I am sure that to you, reader, the analogy is obvious. In “elementary” school we should teach the foundations; in “primary” school we should teach what should come first; in “secondary” school we should teach what comes afterward. “Higher education” should follow secondary education, and so forth. We know this, and our educational vocabulary signals it. Yet we don’t follow this wisdom well. How can a secondary high school student reasonably track ten to twelve subjects across an eight-period day without dabbling? After all, “no one has time to do more than a very few things well before he is twenty.” How many of us, looking back on our own secondary and college educations, realize that we mostly dabbled, and mostly have forgotten all of our dabbling? We are not even a “jack of all trades,” but instead commonly a “master of none.” Why, then, are we so comfortable having our children do just as we did?

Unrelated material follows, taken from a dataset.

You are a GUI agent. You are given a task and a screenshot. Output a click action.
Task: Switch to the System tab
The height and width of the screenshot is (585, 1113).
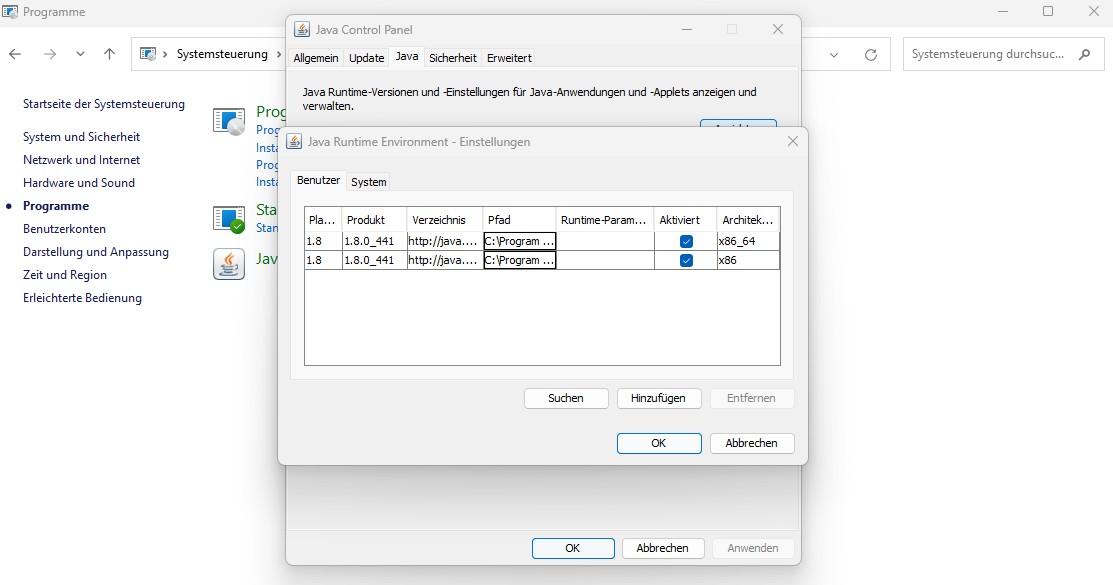(x=368, y=181)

Even AP high school courses, despite granting students high school and possibly college credits, are often not much more than another kind of rapid-pace dabbling. Students who read twenty-three novels in AP English in a given year may get to skip English 101 in college, but many have not digested or grown to love the books they raced through in high school. CliffsNotes are quite popular with such students, as we all know, but surely reinforce our dalliance with literature.
Classical schools, like other modern schools, generally follow a curriculum that, according to Lewis, dabbles far too much. Our graduates really don’t “know” Latin; many of them don’t do math, or study literature, history, math, or science “incidentally.” There is usually no room for any of this incidental or accidental learning, because we fill students’ every hour with all matter of what becomes academic “stuff.” Sadly, loves are not cultivated by rapid sampling or “drive-through” courses of study—or by simply asking students to pile their plates high with great heaping helpings of the True, Good, and Beautiful. We have a phrase to the effect that one’s eyes can be too big for one’s stomach. In contemporary classical education, I fear that our eyes are too big for our students’ souls. We dish it up, eight periods a day, with eight different enthusiastic chefs serving large amounts of what we know our students will want and love. They, however, have had enough.
I have exaggerated a bit to make a point, hoping the point will reach its mark. Some schools employ block scheduling and have dialed back the number of subjects students must track. And, yes, some students can manage our rigorous schedules and curricula. Many, however, burn out or lose their passion for study.
To those of you still chafing under my critique—well, I chafe, too. I find myself, however, compelled by Lewis and the classical tradition that knows little of our wide curriculum and eight-period day.
What I think we should do in response will have to wait for another post. In the meantime, I look forward to your thoughts, suggestions, ideas, and criticism.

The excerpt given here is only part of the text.